• [What is being asked]:
Reproduce all of the lines below verbatim, omitting the pictures.
= = =
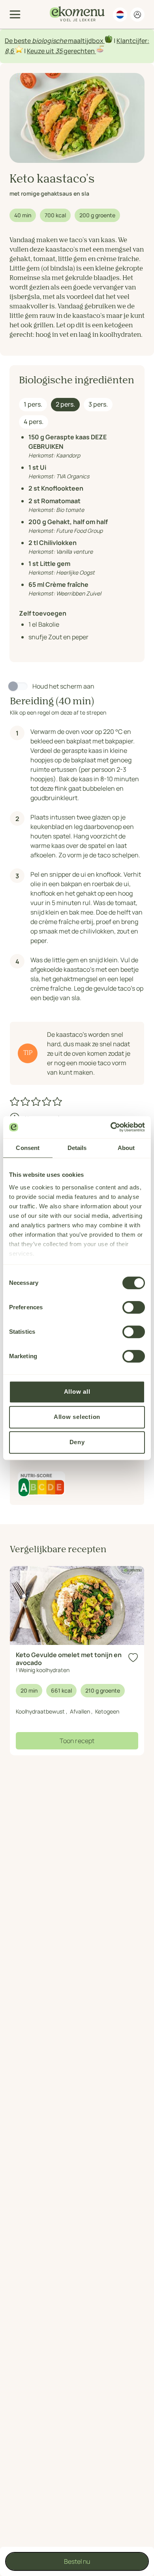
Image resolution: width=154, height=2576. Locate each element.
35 (58, 51)
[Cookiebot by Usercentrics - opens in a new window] (111, 1127)
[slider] (36, 1101)
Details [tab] (77, 1147)
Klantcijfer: (132, 40)
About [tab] (126, 1147)
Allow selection (77, 1416)
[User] (137, 14)
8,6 (9, 51)
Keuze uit (41, 51)
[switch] (133, 1307)
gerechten (79, 51)
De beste (18, 40)
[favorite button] (133, 1658)
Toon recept (77, 1740)
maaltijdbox (86, 40)
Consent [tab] (27, 1147)
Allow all (77, 1391)
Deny (77, 1442)
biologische (49, 40)
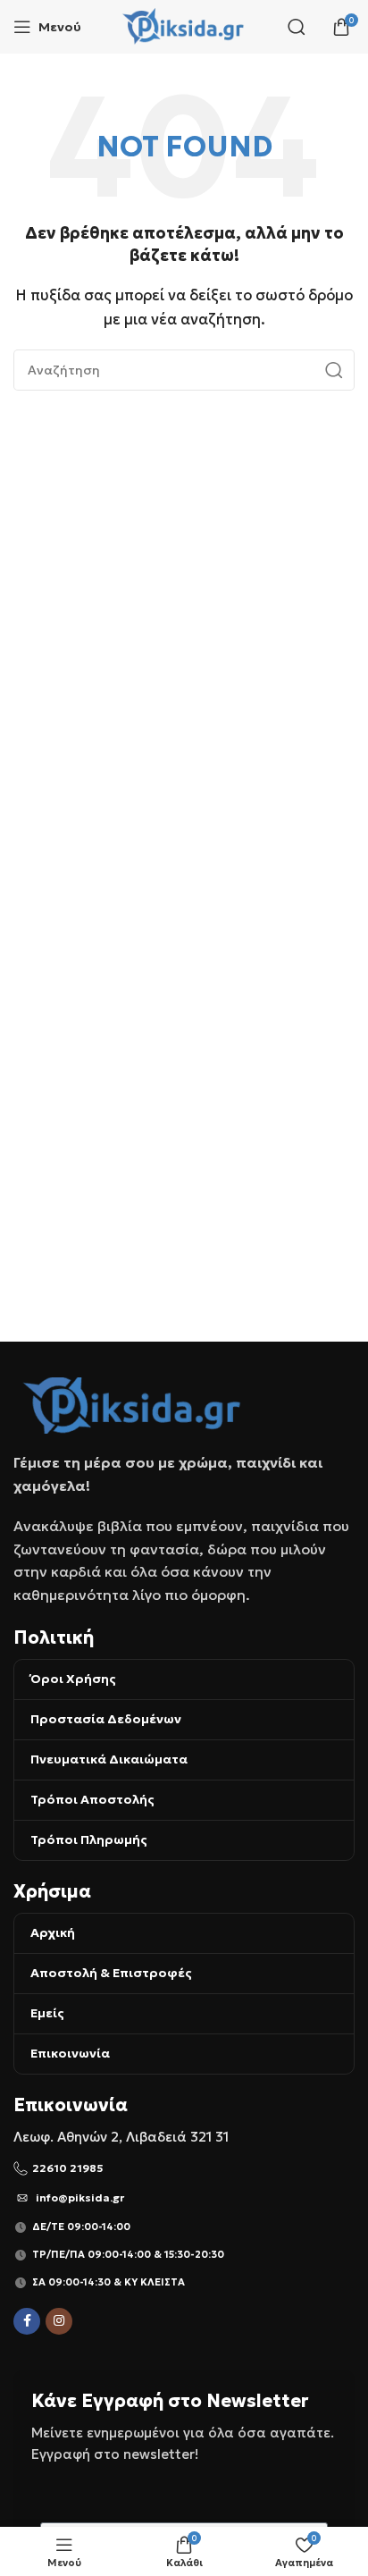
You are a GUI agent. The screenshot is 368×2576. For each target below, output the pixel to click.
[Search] (296, 27)
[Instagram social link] (59, 2321)
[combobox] (184, 370)
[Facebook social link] (26, 2321)
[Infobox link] (184, 2168)
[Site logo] (184, 25)
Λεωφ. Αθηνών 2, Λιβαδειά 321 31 (121, 2136)
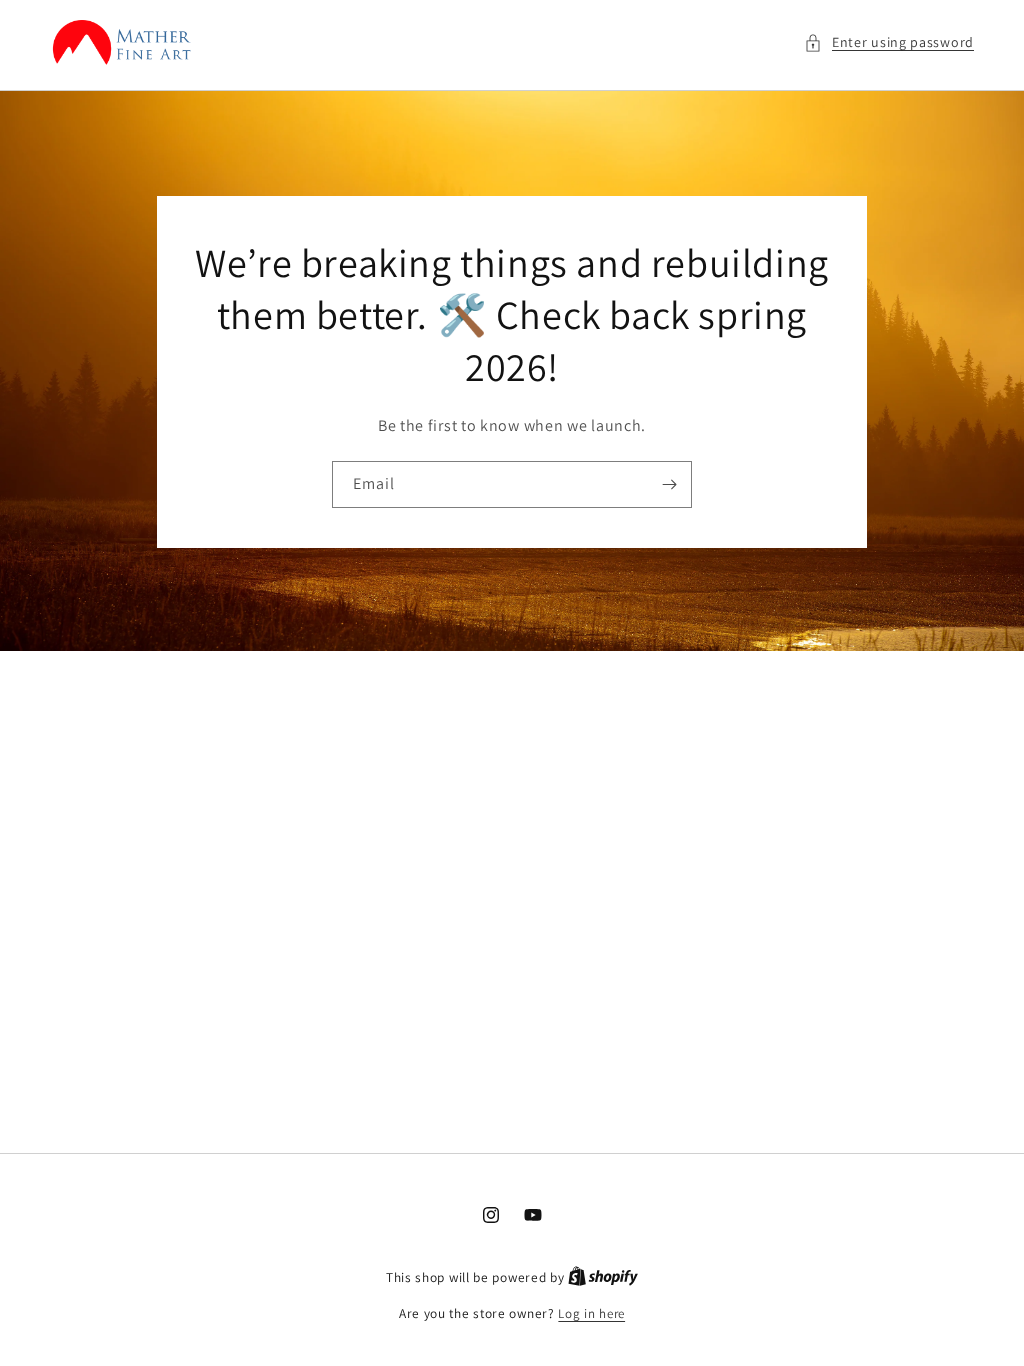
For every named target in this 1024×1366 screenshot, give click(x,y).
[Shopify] (603, 1277)
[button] (889, 42)
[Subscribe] (669, 483)
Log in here (591, 1313)
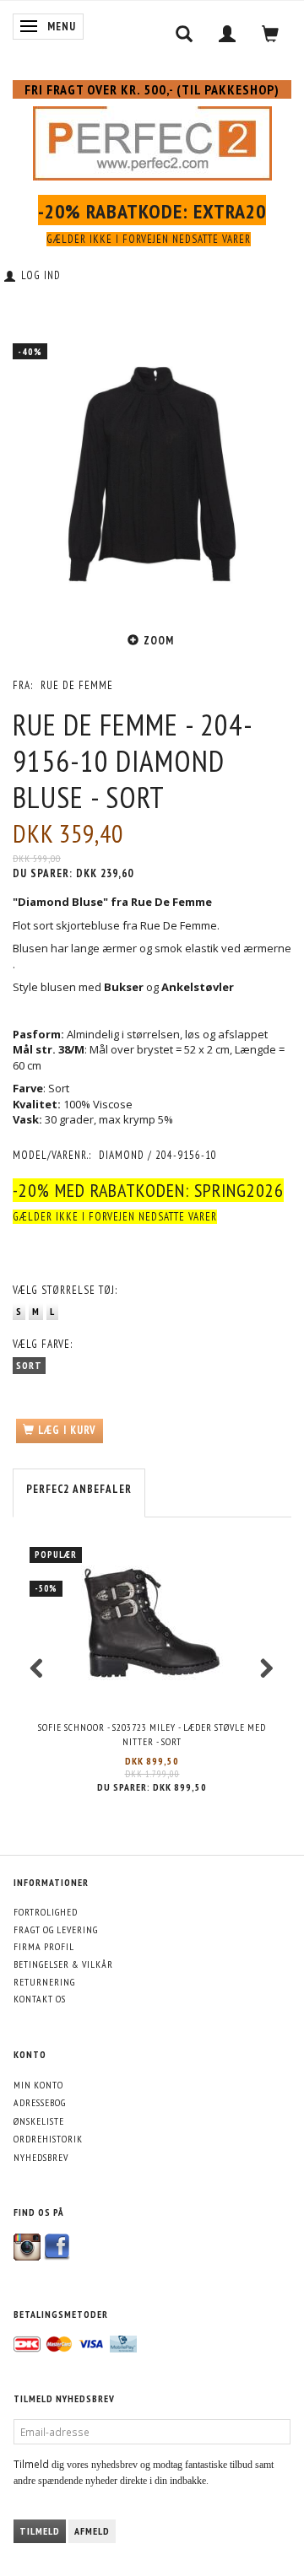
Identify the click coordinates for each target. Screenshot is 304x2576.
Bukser (124, 986)
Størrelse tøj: (65, 1290)
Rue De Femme (77, 685)
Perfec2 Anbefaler (79, 1489)
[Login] (227, 34)
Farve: (43, 1344)
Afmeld (92, 2531)
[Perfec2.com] (152, 140)
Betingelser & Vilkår (63, 1964)
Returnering (44, 1981)
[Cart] (270, 34)
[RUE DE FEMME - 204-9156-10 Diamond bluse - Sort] (152, 474)
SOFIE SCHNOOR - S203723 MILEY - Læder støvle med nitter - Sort (152, 1734)
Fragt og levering (56, 1929)
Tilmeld (39, 2531)
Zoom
= = =
• [Answer for this exercise]:
Image resolution: width=154, height=2576. Locate each element.
35 (58, 51)
[Cookiebot by Usercentrics - opens in a new window] (111, 1127)
[slider] (36, 1101)
Details [tab] (77, 1147)
Klantcijfer: (132, 40)
About [tab] (126, 1147)
Allow selection (77, 1416)
[User] (137, 14)
8,6 (9, 51)
Keuze uit (41, 51)
[switch] (133, 1307)
gerechten (79, 51)
De beste (18, 40)
[favorite button] (133, 1658)
Toon recept (77, 1740)
maaltijdbox (86, 40)
Consent [tab] (27, 1147)
Allow all (77, 1391)
Deny (77, 1442)
biologische (49, 40)
You are a GUI agent. The screenshot is 368×2576. For each target below, output the pixel to click.
[Search] (296, 27)
[Instagram social link] (59, 2321)
[combobox] (184, 370)
[Facebook social link] (26, 2321)
[Infobox link] (184, 2168)
[Site logo] (184, 25)
Λεωφ. Αθηνών 2, Λιβαδειά 321 31 (121, 2136)
For every named target in this 1024×1366 screenshot, give click(x,y).
[Shopify] (603, 1277)
[button] (889, 42)
[Subscribe] (669, 483)
Log in here (591, 1313)
Identify the click coordinates for each target. Screenshot is 304x2576.
Bukser (124, 986)
Størrelse tøj: (65, 1290)
Rue De Femme (77, 685)
Perfec2 Anbefaler (79, 1489)
[Login] (227, 34)
Farve: (43, 1344)
Afmeld (92, 2531)
[Perfec2.com] (152, 140)
Betingelser & Vilkår (63, 1964)
Returnering (44, 1981)
[Cart] (270, 34)
[RUE DE FEMME - 204-9156-10 Diamond bluse - Sort] (152, 474)
SOFIE SCHNOOR - S203723 MILEY - Læder støvle med nitter - Sort (152, 1734)
Fragt og levering (56, 1929)
Tilmeld (39, 2531)
Zoom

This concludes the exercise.